No Difference Among Inhaled Anesthetics on the Growth and Metastasis of Murine 4T1 Breast Cancers in a Mouse Model of Spontaneous Metastasis

Qiuyue Liu; Ru Li; Jun Lin

doi:10.3389/fphar.2022.794109

No Difference Among Inhaled Anesthetics on the Growth and Metastasis of Murine 4T1 Breast Cancers in a Mouse Model of Spontaneous Metastasis

Front Pharmacol. 2022 Feb 9:13:794109. doi: 10.3389/fphar.2022.794109. eCollection 2022.

Authors

Qiuyue Liu^{1

2}, Ru Li¹, Jun Lin¹

Affiliations

¹ Department of Anesthesiology, Stony Brook University School of Medicine, Stony Brook, NY, United States.
² Currently Department of Intensive Care Unit, Beijing Chest Hospital, Beijing Tuberculosis and Thoracic Tumor Research Institute, Capital Medical University, Beijing, China.

Abstract

Objective: This study evaluates the effect of the commonly used inhaled anesthetics isoflurane, sevoflurane, and desflurane on the viability and migration of murine 4T1 breast cancer cells, the growth, and lung metastasis in a syngenetic model of spontaneous metastasis.
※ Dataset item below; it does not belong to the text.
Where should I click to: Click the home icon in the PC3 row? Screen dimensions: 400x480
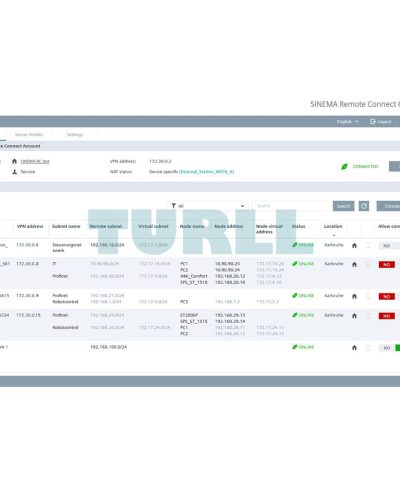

Methods: The murine 4T1 breast cancer cells were exposed to isoflurane (2%), sevoflurane (3.6%), or desflurane (10.3%) for 3 h. Cell viability was measured using the MTT assay. The migratory capacity of 4T1 cells was assessed using a scratch assay after 24 h incubation. Female balb/c mice were subjected to orthotopic implantation of 4T1 cells under anesthesia with one of the inhaled anesthetics: 2% isoflurane, 3.6% sevoflurane, or 10.3% desflurane. Subsequently, resection of primary tumors was performed under the identical anesthetic used during implantation for 3 h. Three weeks later, the mice were euthanized to harvest lungs for ex vivo bioluminescent imaging and histological analysis. Blood was collected for serum cytokine assays by ELISA. Results: There was no difference in cell viability among isoflurane, sevoflurane, desflurane, and control groups (n = 180 for each group, P = 0.648). Sevoflurane but not isoflurane or desflurane significantly increased the migration of 4T1 cells compared to the control group (n = 18, P = 0.024). There was no difference in the growth of the orthotopically implanted primary tumors (n = 12 for the isoflurane group, n = 11 for the sevoflurane group, and for the desflurane group, P = 0.879). Surgical dissection of primary tumors in mice under anesthesia with isoflurane, sevoflurane, or desflurane led to no difference in lung metastasis following surgery (P = 0.789). No significant difference was observed among isoflurane, sevoflurane, and desflurane groups in the serum levels of IL-6 (P = 0.284), CCL-1 (P = 0.591), MCP-1 (P = 0.135), and VEGF (P = 0.354). Conclusion: Our study demonstrated that sevoflurane increased the migration of 4T1 breast cancer cells in vitro. Inhaled anesthetics isoflurane, sevoflurane, and desflurane had no difference on the growth of primary tumor and the lung metastasis of 4T1 cells in the mouse model of spontaneous metastasis with surgical removal of primary tumors.

Keywords: breast cancer; cell viability; desflurane; isoflurane; metastasis; migration; sevoflurane; tumor growth.